Oh Lord. Call the authorities...
As someone who has had mostly crappy family relationships, I think it's a nice story.
I suspect you have never worked at an amusement park before, Vater.
It's not THAT big of a deal, I suppose. Perhaps this story would have been a lot shorter if he had fell out. lolLast edited by LostKause, Thursday, June 21, 2012 11:56 AM
No, I haven't, and I'd like to think that even if I had, I wouldn't single that tidbit out of the story as something worth commenting on. But then I forget that as coaster enthusiasts, we should focus on everything but the enthusiasm for coasters.
I thought the story was really nice, too. I've been fortunate to have a close relationship with my folks, so the thought I had while reading it was that I hope my kids and I are that close when we're older. And just as importantly, that I'm not divorced...Last edited by Vater, Thursday, June 21, 2012 12:27 PM
It's not THAT big of a deal, I suppose. Perhaps this story would have been a lot shorter if he had fell out. lol
There are so many times that I read comments on this site and think to myself, "I shouldn't laugh...that's so wrong..." and then I laugh anyway. This was one of those. Here I was, all feeling mushy and sentimental and wanting to buy this book, and then I start reading the comments...

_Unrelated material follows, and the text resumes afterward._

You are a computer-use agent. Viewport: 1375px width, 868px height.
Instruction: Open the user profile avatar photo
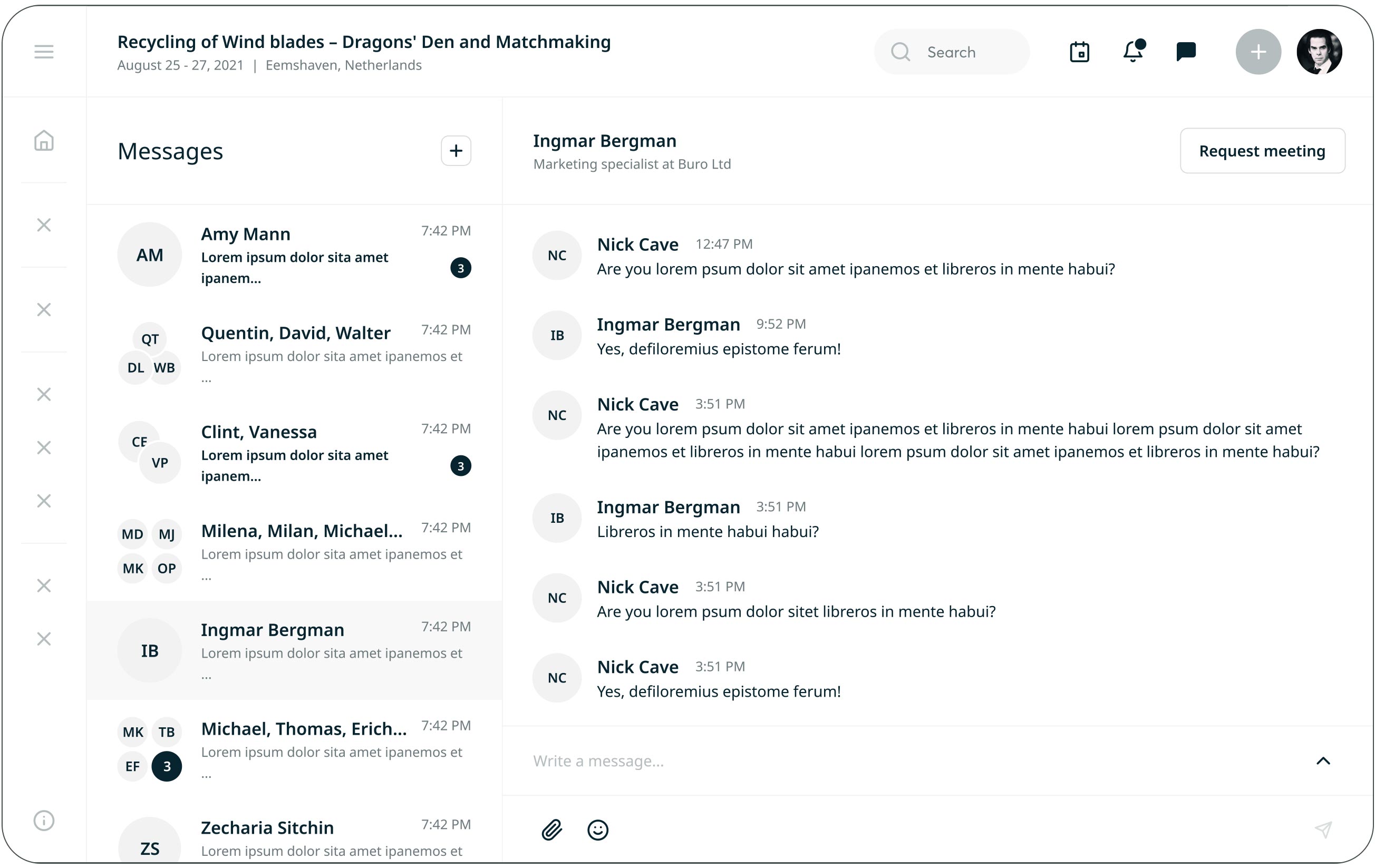[x=1319, y=52]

"Look at us spinning out in the madness of a roller coaster" - Dave Matthews Band
Father-son stories get to me every time. Like you, Jeff, a background of mostly crappy family relationships probably fuels this, but I found it pretty touching. It can be difficult, to say the least, for a father to find ways to connect to a son he is terrified of losing contact with after going through a divorce, and I think this is actually a solution my brain would come up with if put into the same situation.
I'm the opposite. Father /Son stories piss me off because of my crappy non-relationship with my father. I have issues, I suppose. lol
Mine has never been great, which was kind of my point. I'm happy to see others have a better experience, especially in those negative circumstances. I feel even more strongly as I try to be a good dad.